Patrick Hoffstetter of Renault Digital Laboratory on his company’s roll out of its global automotive app store
To lead development of its connected-car services, Renault looked beyond the auto industry, tapping Patrick Hoffstetter, a veteran of consumer Internet services, including Yahoo Europe and lastminute.com, a Travelocity company. His resume also includes stints as marketing director of Vodafone France and the Rail Europe Group. Travel, Internet, cell phones … talk about convergence!
Hoffstetter joined Renault Group in May 2011, charged with defining its digital strategy, implementing it around the world and then monitoring its performance. At Renault Digital Laboratory, he oversees teams developing platforms and content for business partners and consumers. In his spare time, he meets with 11 other chief digital officers of large companies to brainstorm and share information within eG10, the organization he co-founded. He talks to TU contributor Susan Kuchinskas about how Renault is rolling out a global automotive app store, creating a sixth medium in the process.
What goes on at Renault Digital Laboratory?
I'm in charge of defining strategy and producing different digital components for Renault, mostly geared toward a local country, on any type of platform. That includes our website, our mobile site, mobile applications, content for tablets, and, more and more, content for different social networks as well as our strategy on social media at large. At the same time, we provide ecommerce functionality for B2C, B2E [employees] and B2B toward our different dealers across the globe. In addition, I support a specific team that is dedicated to Renault R-LINK, our connected car soon-to-come feature. In the car sector, the laboratory is unique in having such a full, broad digital portfolio.
You recently began taking orders for the Clio with R-LINK in France. What has been the consumer response?
We started taking orders for the new Clio in Europe in October, and R-LINK will be put on the market in early 2013. By 2015, we should have several hundred thousand, if not more than 1 million, cars equipped with it. Both launches have been disconnected. R-LINK is a major step forward for Renault, especially on the international remit covering so many countries. We want to make sure we have the right number of services for each country. It's a bit like the launch of mobile multimedia for telcos 10 years ago. The quality of the launch is definitely the priority.

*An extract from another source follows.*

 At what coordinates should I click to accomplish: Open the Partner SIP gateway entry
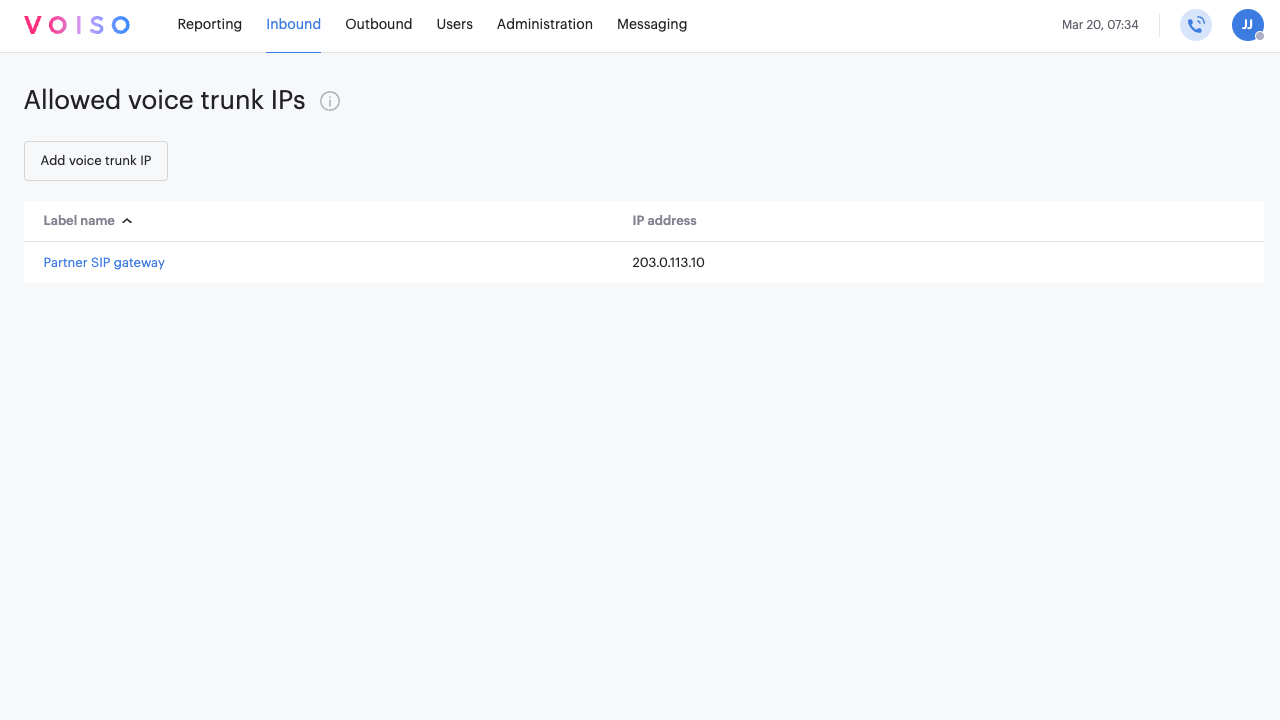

You've launched the first-ever automotive app store. Many people say it's impossible for automakers to do this successfully. What is the technology and business strategy Renault has employed?
R-LINK consists of three things: an integrated tablet in your car with a 17-inch screen, a connection via a local agreement with a mobile operator, and a combination of integrated services and a Renault app store, an iTunes-like store. Technically, it's working. From a regional point of view, depending on each country, we have to have local agreement that the services make sense for the local market. It's quite a big job. Even though the internal teams have been working on that for quite some time, we are putting on the pressure for the full launch in 2013. It's a major change for a carmaker, a new type of product and a new business model. There are different type of expertise required at each layer of the product funnel, from engineering to production to marketing and sales. (For more on apps, see Industry insight: Telematics and apps.)
What's it like, coming from digital media to automotive?
It's a shock, and at the same time, it's relaxing. I'm not under the same stress I used to have at lastminute.com when sales were dropping. At the same time, because we are tackling so many different topics in 50 or 60 countries, with everything so new and having so few internal resources locally, the roadmap is very busy. We are constantly in contact with our different markets, asking lots of different questions, asking for content, asking for guidelines.
In March, Renault and Laboratoire Paris Région Innovation created a start-up incubator focused on mobility-related connected services. What is Renault learning from this about working with developers?
The idea is, with the help of the City of Paris, to each year take a few start-ups and make a commercial deal with them to help them create products for R-LINK. From a strategic point of view, the goal of Renault R-LINK is threefold. The first goal is adding value to the unique selling proposition by enriching our product line. Number two, with R-LINK we will have the opportunity to be always connected with our consumers. In that case, R-LINK becomes a very interesting, targeted CRM tool. The third, more long-term goal is that, with R-LINK, we are creating to some extent a sixth medium. We are just starting to think about potential media revenue coming from that. (For more on CRM, see Telematics and customer relationship management; for more on mobility, see Industry insight: The connected car.)
Susan Kuchinskas is a regular contributor to TU.